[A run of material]

──────────

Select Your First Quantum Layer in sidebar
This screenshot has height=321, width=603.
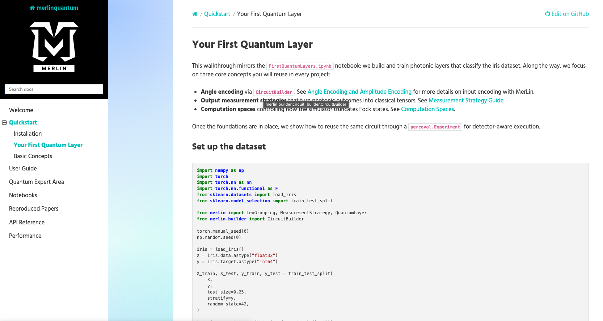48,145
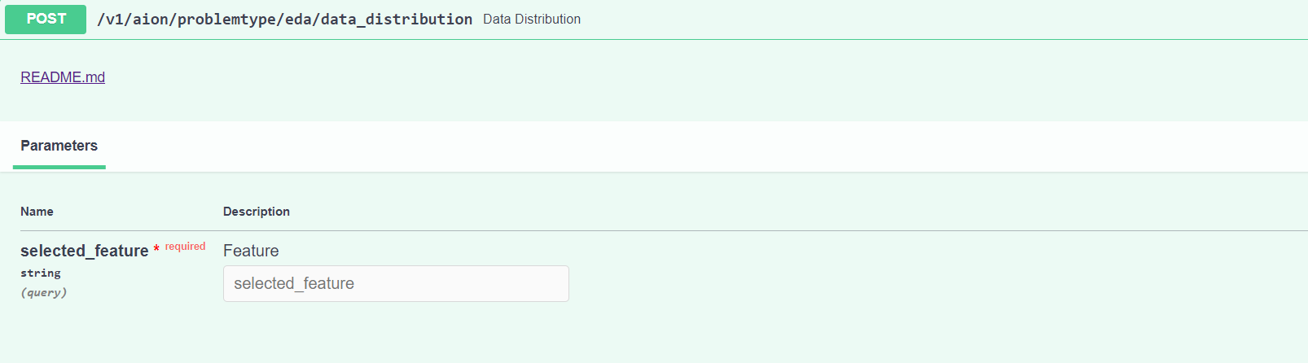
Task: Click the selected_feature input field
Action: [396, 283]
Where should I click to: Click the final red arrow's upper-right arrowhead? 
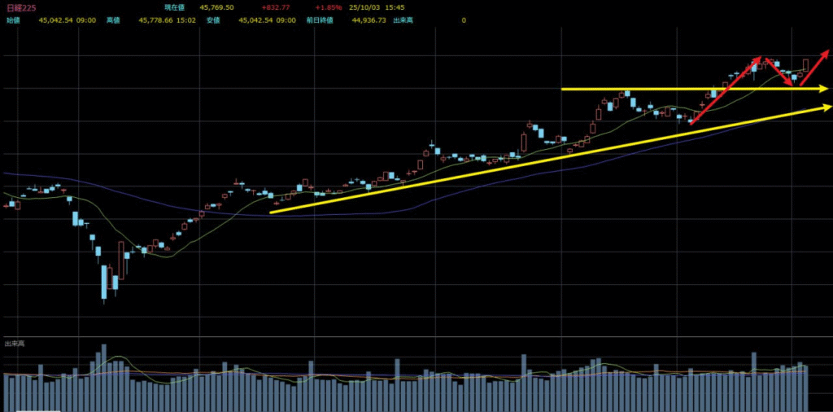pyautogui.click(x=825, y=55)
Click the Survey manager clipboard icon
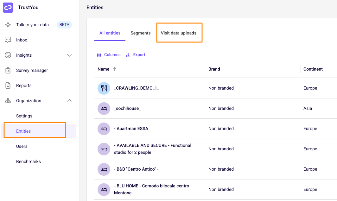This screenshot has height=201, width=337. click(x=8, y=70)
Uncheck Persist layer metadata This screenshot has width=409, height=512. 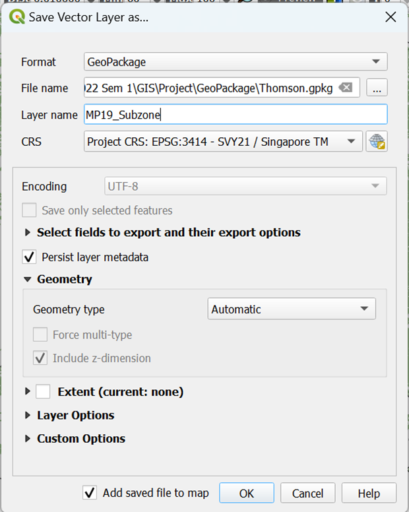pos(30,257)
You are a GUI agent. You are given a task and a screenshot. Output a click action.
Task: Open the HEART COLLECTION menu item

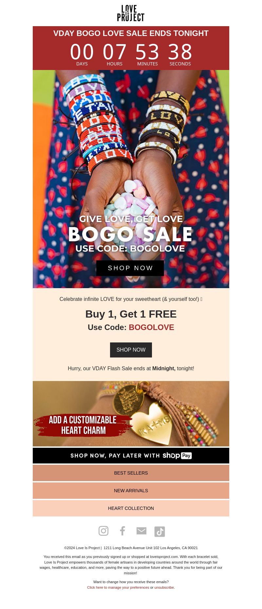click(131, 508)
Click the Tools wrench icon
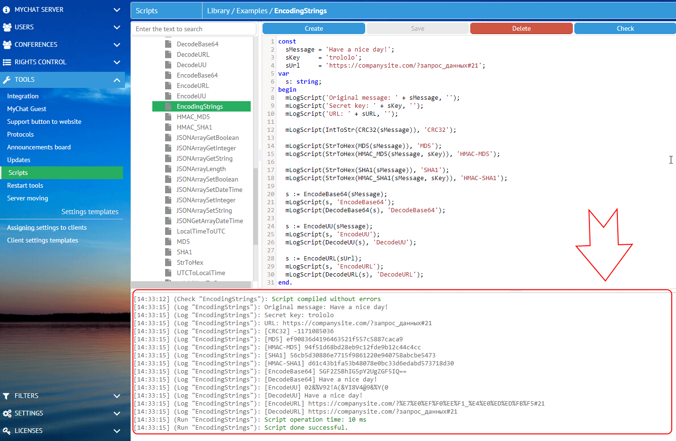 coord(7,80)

──────────

§ **Aim**
Count the lines in the material above that contain the string "icon". Reply with the number alone.

§ **Output for this exercise**
2